Pasados los años, porque la memoria se va acopiando de otros datos, o porque comienzan las lagunas y te olvidas por momentos del nombre de las cosas, de las herramientas que manejas a diario; como te olvidas del nombre de las personas con las que hacía mucho tiempo que no te encontrabas, de la misma forma te olvidas también, un poco, de tu madre, que era, como la de cada uno, la mejor madre del mundo.
Yo la recuerdo feliz, no digo que fuera la más feliz aquellos días, porque es muy difícil medir los sentimientos, pero, en mi memoria, siempre veo su cara sonriente, su ánimo despierto para cualquier eventualidad que surgiera, manejando con tino aquellas jornadas tan largas, a medida que el Parkinson tejía sobre ella una especie de tela de araña que poco a poco iba reduciendo su movilidad, que incluso la paralizaba durante horas, acabando la jornada extenuada por completo.

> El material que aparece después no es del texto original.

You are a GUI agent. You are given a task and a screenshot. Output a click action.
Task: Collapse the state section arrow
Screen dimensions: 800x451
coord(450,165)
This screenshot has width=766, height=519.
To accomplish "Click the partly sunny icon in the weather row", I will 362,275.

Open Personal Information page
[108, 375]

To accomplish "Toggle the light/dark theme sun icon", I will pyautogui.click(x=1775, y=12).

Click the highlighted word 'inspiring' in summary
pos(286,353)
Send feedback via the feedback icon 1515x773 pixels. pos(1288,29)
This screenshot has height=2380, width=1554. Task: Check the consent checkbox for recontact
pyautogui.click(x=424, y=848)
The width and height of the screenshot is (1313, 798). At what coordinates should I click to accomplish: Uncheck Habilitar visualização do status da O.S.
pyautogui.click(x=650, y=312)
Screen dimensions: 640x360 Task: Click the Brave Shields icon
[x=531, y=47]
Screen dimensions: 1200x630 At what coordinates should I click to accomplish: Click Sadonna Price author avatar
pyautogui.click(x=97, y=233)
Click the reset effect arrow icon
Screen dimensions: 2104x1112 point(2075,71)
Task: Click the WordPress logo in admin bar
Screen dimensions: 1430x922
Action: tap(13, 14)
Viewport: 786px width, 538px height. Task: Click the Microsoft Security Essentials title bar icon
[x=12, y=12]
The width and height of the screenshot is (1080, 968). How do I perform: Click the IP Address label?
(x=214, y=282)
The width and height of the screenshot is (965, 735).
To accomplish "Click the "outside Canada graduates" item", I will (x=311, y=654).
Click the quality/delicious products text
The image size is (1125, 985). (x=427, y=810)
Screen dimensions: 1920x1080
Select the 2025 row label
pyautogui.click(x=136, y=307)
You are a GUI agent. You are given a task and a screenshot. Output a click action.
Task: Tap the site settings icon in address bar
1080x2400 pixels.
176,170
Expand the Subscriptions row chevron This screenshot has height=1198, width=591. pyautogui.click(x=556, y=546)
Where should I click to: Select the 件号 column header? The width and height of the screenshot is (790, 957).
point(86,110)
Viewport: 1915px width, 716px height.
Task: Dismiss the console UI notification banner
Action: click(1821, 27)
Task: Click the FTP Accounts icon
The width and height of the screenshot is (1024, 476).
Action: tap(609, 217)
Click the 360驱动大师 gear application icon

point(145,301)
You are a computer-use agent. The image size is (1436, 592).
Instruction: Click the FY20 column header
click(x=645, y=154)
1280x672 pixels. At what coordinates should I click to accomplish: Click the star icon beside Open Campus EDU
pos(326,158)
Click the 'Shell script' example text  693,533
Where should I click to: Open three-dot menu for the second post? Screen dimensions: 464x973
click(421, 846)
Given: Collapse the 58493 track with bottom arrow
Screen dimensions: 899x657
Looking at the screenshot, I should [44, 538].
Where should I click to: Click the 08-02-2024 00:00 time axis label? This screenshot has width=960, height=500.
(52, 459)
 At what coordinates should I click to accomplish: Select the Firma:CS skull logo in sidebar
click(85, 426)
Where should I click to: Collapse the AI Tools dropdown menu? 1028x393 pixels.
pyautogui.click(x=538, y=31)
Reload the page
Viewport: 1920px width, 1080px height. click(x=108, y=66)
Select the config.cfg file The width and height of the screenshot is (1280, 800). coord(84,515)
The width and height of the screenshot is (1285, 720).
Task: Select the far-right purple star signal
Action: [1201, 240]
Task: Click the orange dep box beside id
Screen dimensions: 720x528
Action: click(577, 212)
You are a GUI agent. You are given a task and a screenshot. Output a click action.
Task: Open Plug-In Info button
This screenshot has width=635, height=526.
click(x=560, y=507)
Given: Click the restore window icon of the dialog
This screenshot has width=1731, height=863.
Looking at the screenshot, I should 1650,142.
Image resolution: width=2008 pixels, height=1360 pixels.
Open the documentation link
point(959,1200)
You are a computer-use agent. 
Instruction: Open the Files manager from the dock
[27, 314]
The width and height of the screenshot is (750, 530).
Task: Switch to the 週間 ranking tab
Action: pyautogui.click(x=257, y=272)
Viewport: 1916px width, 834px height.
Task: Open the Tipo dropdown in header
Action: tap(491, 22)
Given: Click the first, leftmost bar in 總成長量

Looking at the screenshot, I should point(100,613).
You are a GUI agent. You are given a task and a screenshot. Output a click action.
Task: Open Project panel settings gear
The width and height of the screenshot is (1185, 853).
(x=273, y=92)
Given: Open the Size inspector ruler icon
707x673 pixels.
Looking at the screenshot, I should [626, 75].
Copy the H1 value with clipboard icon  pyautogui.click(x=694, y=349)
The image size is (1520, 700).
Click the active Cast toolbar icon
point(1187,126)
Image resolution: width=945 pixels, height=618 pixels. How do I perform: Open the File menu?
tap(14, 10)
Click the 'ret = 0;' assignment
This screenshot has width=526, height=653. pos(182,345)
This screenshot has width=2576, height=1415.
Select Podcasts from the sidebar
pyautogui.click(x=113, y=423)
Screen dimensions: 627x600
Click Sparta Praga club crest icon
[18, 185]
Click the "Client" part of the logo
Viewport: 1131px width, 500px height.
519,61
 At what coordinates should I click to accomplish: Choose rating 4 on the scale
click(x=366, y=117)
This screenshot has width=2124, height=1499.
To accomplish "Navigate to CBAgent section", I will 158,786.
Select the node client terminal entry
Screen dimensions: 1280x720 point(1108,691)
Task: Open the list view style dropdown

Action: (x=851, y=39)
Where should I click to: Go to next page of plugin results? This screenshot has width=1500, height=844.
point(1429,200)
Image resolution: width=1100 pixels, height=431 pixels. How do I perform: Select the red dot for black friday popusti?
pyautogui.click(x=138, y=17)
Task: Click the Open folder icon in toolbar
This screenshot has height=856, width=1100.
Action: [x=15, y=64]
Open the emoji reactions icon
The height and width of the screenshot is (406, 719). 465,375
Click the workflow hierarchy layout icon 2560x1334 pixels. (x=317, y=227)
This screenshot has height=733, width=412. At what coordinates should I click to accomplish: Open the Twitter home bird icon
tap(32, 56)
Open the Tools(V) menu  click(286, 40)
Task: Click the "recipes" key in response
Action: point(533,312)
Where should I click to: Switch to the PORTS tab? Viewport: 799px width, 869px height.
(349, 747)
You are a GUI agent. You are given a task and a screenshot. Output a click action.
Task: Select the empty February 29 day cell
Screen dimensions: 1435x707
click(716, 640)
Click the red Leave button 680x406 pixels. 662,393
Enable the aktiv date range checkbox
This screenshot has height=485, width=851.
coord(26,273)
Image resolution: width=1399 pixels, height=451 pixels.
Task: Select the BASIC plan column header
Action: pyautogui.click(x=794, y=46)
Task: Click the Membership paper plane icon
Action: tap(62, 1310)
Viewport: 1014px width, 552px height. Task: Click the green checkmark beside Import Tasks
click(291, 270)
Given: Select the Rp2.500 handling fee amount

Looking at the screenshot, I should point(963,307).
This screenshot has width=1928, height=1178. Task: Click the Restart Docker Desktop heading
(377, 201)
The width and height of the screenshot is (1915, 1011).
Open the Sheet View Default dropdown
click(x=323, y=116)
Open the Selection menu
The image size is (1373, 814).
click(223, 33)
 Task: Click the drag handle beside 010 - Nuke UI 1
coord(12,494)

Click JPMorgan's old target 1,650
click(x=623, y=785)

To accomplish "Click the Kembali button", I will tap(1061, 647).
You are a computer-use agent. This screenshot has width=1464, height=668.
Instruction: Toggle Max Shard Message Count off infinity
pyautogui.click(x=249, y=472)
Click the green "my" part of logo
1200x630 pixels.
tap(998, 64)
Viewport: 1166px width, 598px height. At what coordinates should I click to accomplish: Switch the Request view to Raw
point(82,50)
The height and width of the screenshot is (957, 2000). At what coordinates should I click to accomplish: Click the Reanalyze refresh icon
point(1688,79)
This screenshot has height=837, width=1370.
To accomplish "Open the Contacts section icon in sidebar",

Era conocedora de su suerte y, temprano, en cuanto despertaba y se vestía, buscaba el camino del monte para respirar, para asomarse al sol, para coger cuanto pudiera de aquel aire, para alargar la vida, y pensar, y sentir, y soñar. Nunca me lo confesó pero estoy convencido de que pensaba con mucha intensidad en el precioso privilegio de estar vivos, y la oportunidad que le daba cada jornada para seguir soñando. Sabes que serán apenas unos días porque la vida es un instante de nada, que los avances no fueron suficientes, y para que no te embargue la negatividad, deducir si acaso que estás a un punto de dejar el infierno que aquel mal te depara. Yo describo en la novela Castilla la última de sus luchas, increíble que un cuerpo tan menudo resoplara como el volcán más grande, involuntariamente. Tenías la sensación de que se movía toda la casa. Jamás vi un desaliento en ella, ni una mala cara, ni una queja, ni un desplante. Jamás le oí decir, esto que me ha tocado, me está matando. Se evidenciaba en su rostro la tremenda fatiga, los temblores, el dolor, la pérdida del gusto y del olfato, la sudoración excesiva..., notas que fui dejando caer en un cuaderno a medida que avanzaba la noche.
Sólo le cayeron dos lágrimas fugaces cuando le dije que volveríamos a vernos cuando se recuperara. Ella sabía de sobra que allí terminaba su viaje.